▶ **CONSIGNES DES TÂCHES**
• 1. Répondez aux questions suivantes d'après l'entretien sur la vieillesse de l'immigration marocaine :
(a) De quoi les vieux qui ont laissé leur famille au Maroc n'ont-ils pas bénéficié ?
(b) Par quoi le rêve de la grande famille et de la grande maison est-il porté ?
(c) Quelle histoire a-t-on seulement consignée sur le passage des aînés dans l'immigration ?
• 2. Renommez « postérité » en « descendance » dans le passage de l'entretien sur la vieillesse de l'immigration marocaine situé entre « Enfin, le dernier » et « reste à écrire. », inclus, puis redonnez ce passage.
• 3. Rédigez la suite de l'entretien sur la vieillesse de l'immigration marocaine après sa dernière phrase.
··· EXTRAIT DU TEXTE ···
Quel sont, selon vous, les nouveaux phénomènes que vous remarquez au niveau de la vieillesse de l’immigration marocaine ?
Je crois que nous ne finirons pas de parler de la situation anachronique des vieux qui ont laissé leur famille au Maroc et qui se comportent comme s’ils étaient encore des ouvriers actifs, n’étant tenus que de donner de leurs nouvelles de temps à autre ou d’envoyer un peu d’argent. Je crois que cette situation est l’image caricaturale d’une immigration malheureuse en quelque sorte qui n’a bénéficié ni du regroupement familial, ni d’un retour définitif pour reprendre leur place dans leur famille. Statistiquement, ce profil de personnes âgées n’est pas dominant dans l’immigration marocaine mais il existe et nous ne pouvons pas l’oublier.
Autre caractéristique que l’on observe également, c’est la manière dont la vie dans l’immigration a influencé les relations et les comportements des acteurs de l’immigration. Le rêve de la grande famille, de la grande maison est bien loin ou pour dire juste il est porté par une profonde nostalgie.
Enfin, le dernier point qui mérite mention reste cette impérieuse nécessité d’écrire l’histoire de notre immigration en France et ailleurs. Nous n’avons consigné pour la postérité et pour les jeunes générations concernant le passage de leurs aînés dans l’immigration que l’histoire du travail et des flux et reflux des immigrés. L’immigration comme expérience humaine avec son bonheur et son malheur reste à écrire.
··· JEU DE DONNÉES ···
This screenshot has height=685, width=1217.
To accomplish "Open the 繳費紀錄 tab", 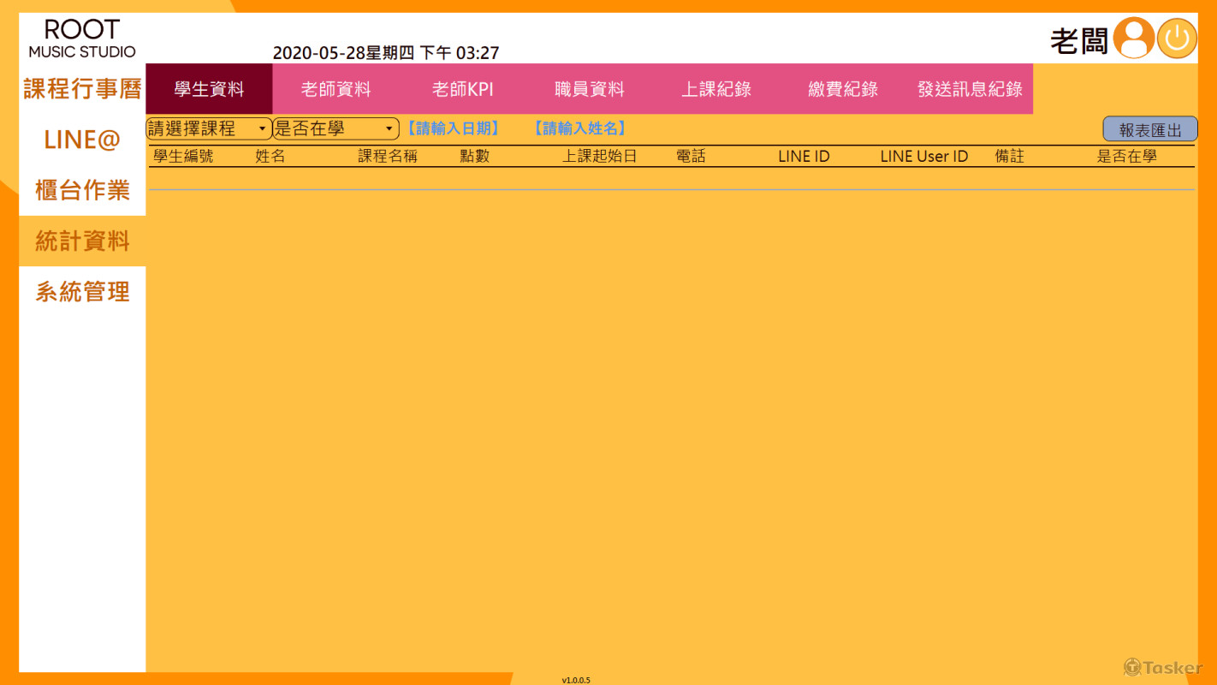I will [x=842, y=88].
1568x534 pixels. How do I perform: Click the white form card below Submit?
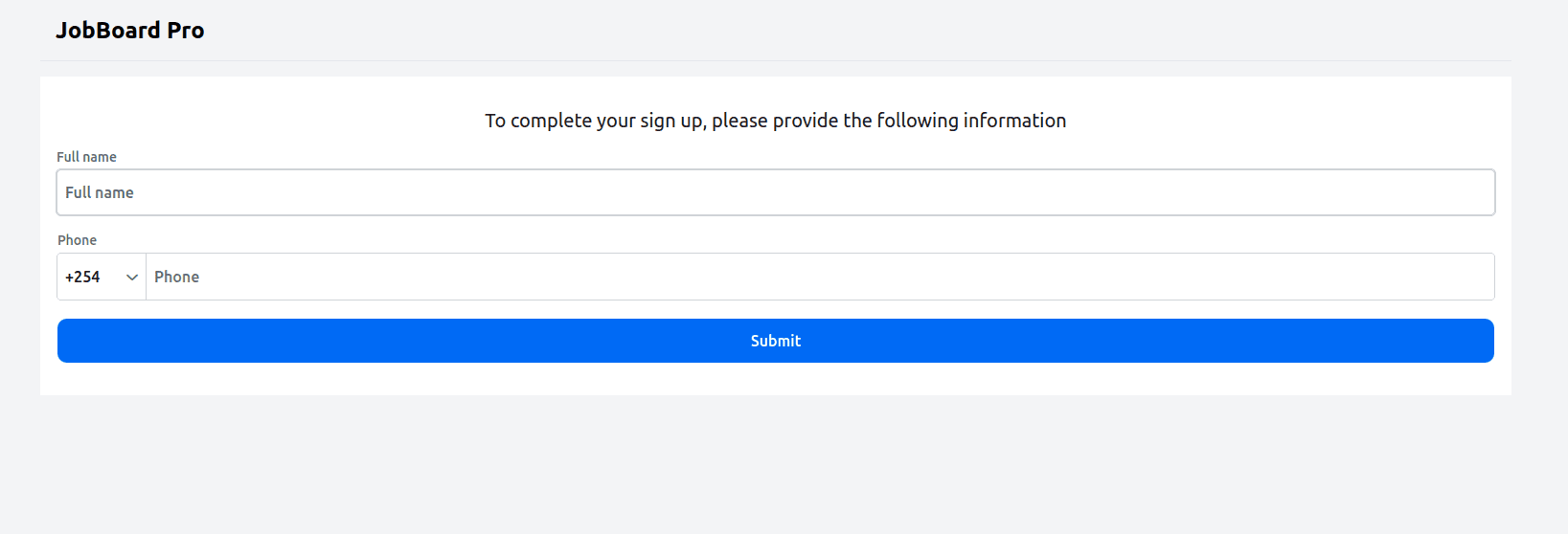[x=775, y=379]
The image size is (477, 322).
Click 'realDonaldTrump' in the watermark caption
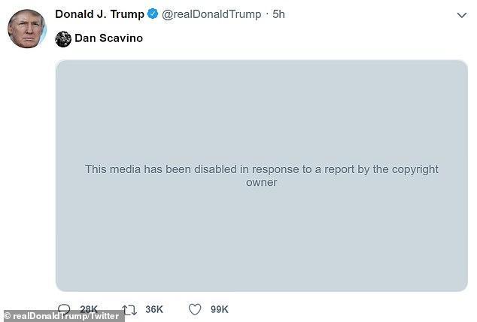pos(50,316)
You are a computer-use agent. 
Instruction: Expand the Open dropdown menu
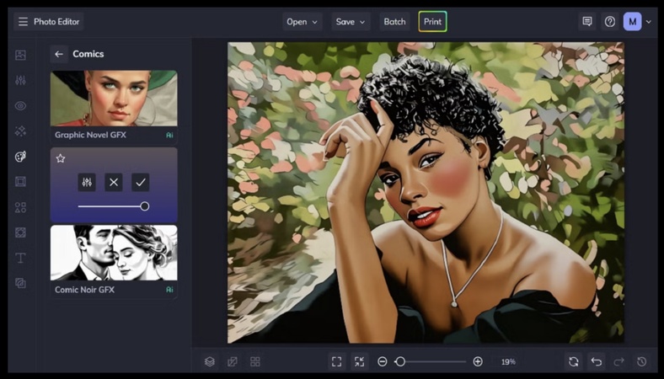(x=303, y=22)
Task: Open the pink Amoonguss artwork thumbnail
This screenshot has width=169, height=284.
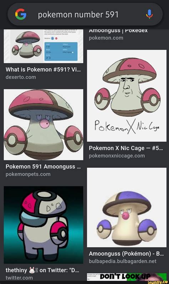Action: coord(43,125)
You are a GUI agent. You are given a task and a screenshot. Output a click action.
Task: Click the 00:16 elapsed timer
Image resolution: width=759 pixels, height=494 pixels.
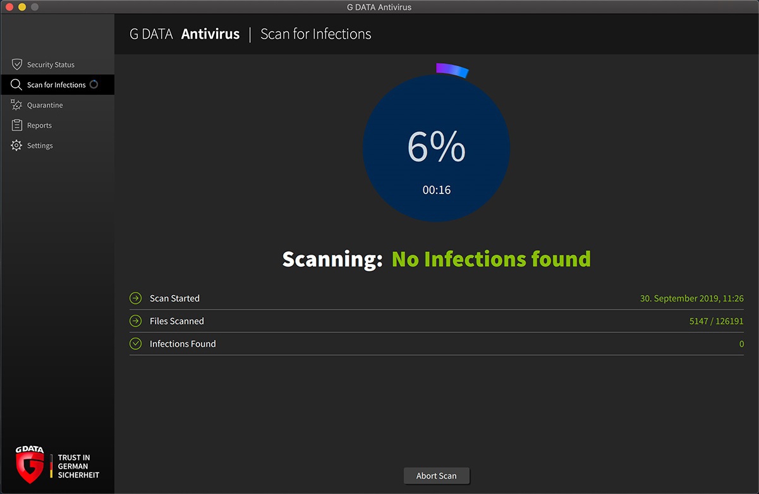pos(436,190)
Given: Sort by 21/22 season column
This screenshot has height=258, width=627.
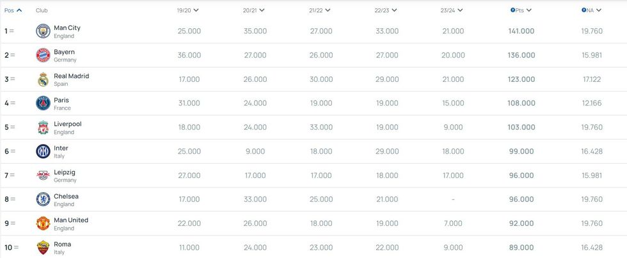Looking at the screenshot, I should (x=320, y=10).
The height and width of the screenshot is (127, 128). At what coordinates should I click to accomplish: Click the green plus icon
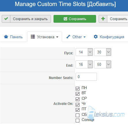[103, 19]
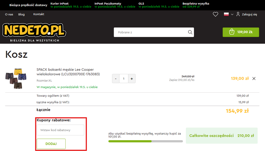The height and width of the screenshot is (151, 265).
Task: Click the Polish flag language icon
Action: pyautogui.click(x=226, y=14)

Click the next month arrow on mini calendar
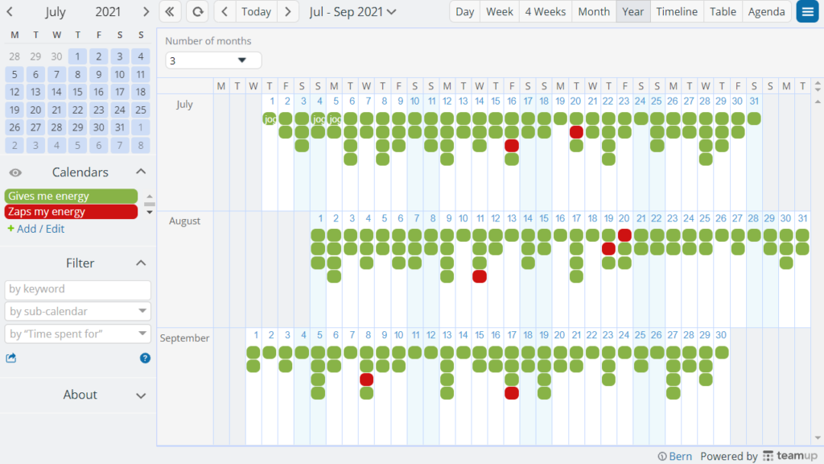[145, 11]
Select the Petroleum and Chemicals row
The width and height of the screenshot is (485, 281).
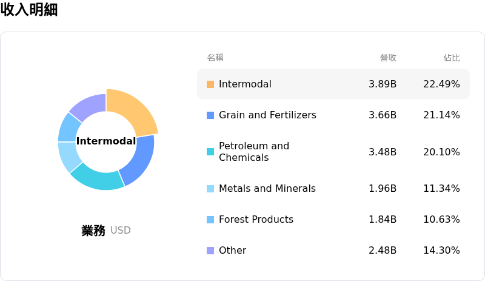[x=254, y=152]
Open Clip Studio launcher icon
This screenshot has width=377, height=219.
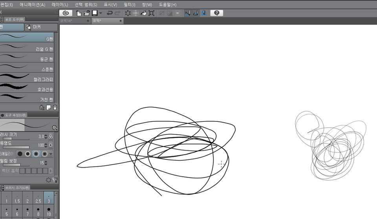click(x=66, y=13)
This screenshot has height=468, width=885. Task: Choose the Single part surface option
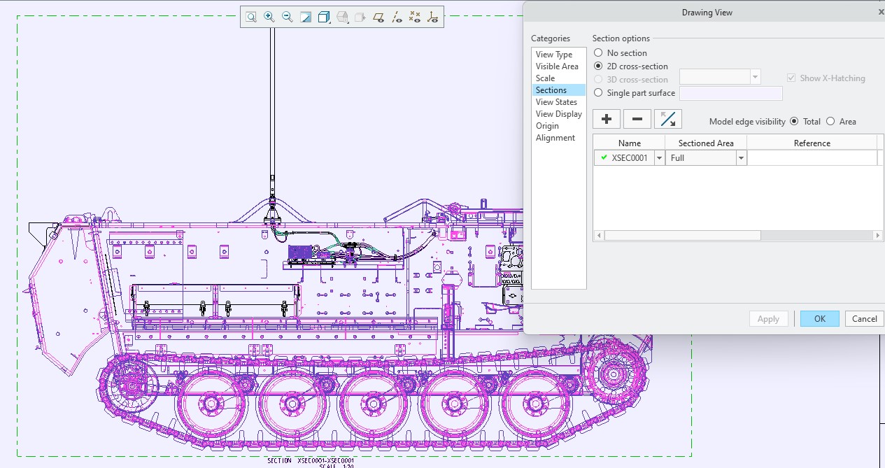598,93
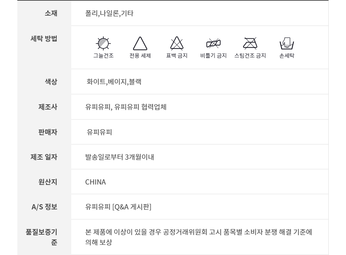Click the no-bleach (표백 금지) crossed triangle icon
Viewport: 346px width, 255px height.
click(x=177, y=44)
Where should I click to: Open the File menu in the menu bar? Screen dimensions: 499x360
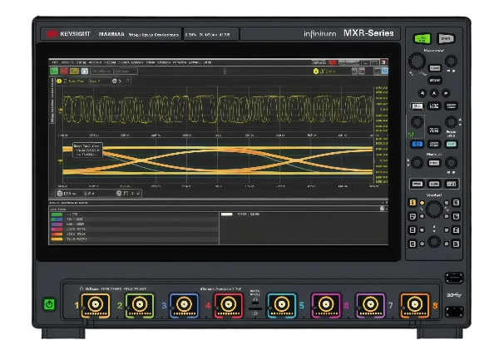[x=55, y=62]
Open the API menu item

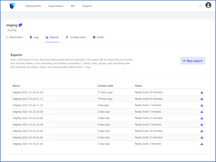(x=73, y=6)
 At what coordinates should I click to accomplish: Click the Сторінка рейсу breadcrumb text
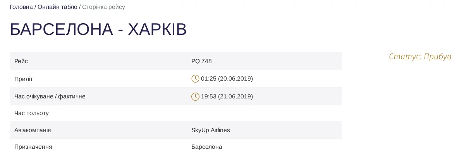coord(103,7)
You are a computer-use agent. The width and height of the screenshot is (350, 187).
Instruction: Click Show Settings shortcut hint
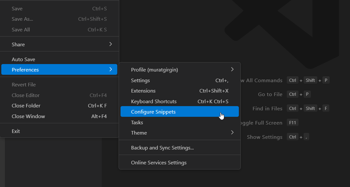[264, 137]
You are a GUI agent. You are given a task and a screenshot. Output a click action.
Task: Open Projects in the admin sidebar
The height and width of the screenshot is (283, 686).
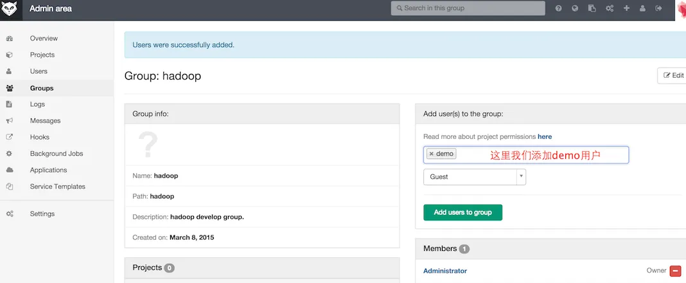[42, 55]
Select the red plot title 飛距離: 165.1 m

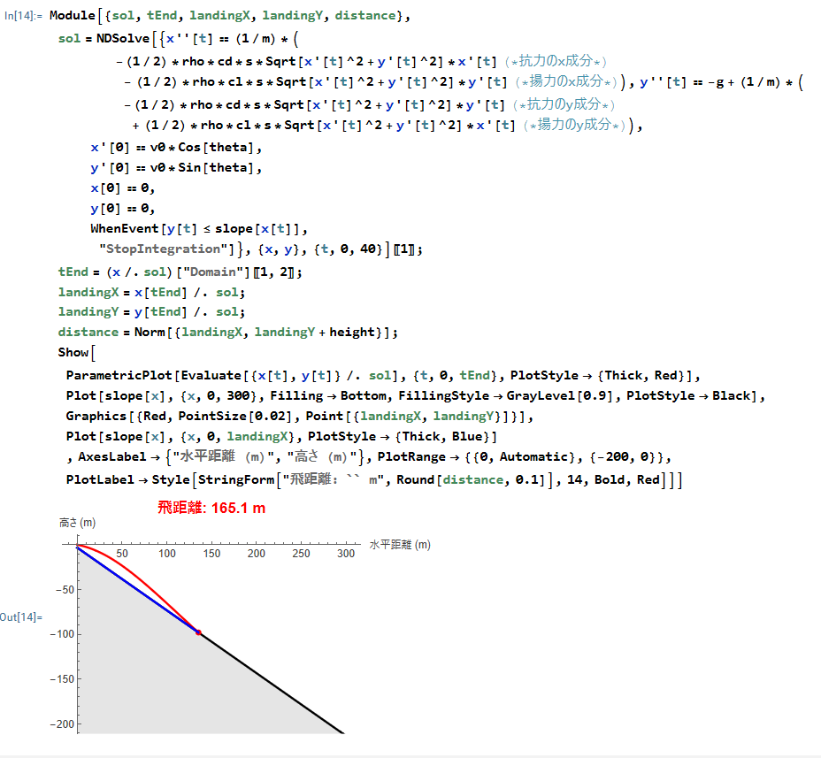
···
▶ **RÉPONSES PAR TÂCHE**
• 1.
(a) Ni du regroupement familial, ni d'un retour définitif pour reprendre leur place dans leur famille.
(b) Par une profonde nostalgie.
(c) L'histoire du travail et des flux et reflux des immigrés.

• 2.
Enfin, le dernier point qui mérite mention reste cette impérieuse nécessité d’écrire l’histoire de notre immigration en France et ailleurs. Nous n’avons consigné pour la descendance et pour les jeunes générations concernant le passage de leurs aînés dans l’immigration que l’histoire du travail et des flux et reflux des immigrés. L’immigration comme expérience humaine avec son bonheur et son malheur reste à écrire.

• 3.
Comment voyez-vous l’évolution de l’immigration marocaine en France où l’extrême droite,  l’islamophobie et les intellectuels réactionnaires sont de plus en plus nombreux ?
C’est en France où la diaspora marocaine est la plus nombreuse par rapport à notre présence dans d’autres pays d’Europe ou d’Amérique. Cette présence se caractérise par une diversité de profils qui ont tous une raison ou une autre de se sentir légitimes en France.  Le discours de l’extrême droite même devenu redondant  est toujours aussi dangereux. Non seulement il doit être combattu par les moyens légaux qui existent en France mais nos ressortissants doivent systématiquement être soutenus par leur pays lorsqu’ils sont victimes de discrimination ou autre.
Ce que nous vivons aujourd’hui concernant la représentation ou le regard sur l’étranger ou sur l’immigré est éloquent : depuis une trentaine d’années, l’immigré et forcément le Maghrébin est assimilé au musulman. Ces glissements divers sont alimentés par des approches parfois haineuses et brutales tout en oubliant que la liberté religieuse est aussi un droit fondamental.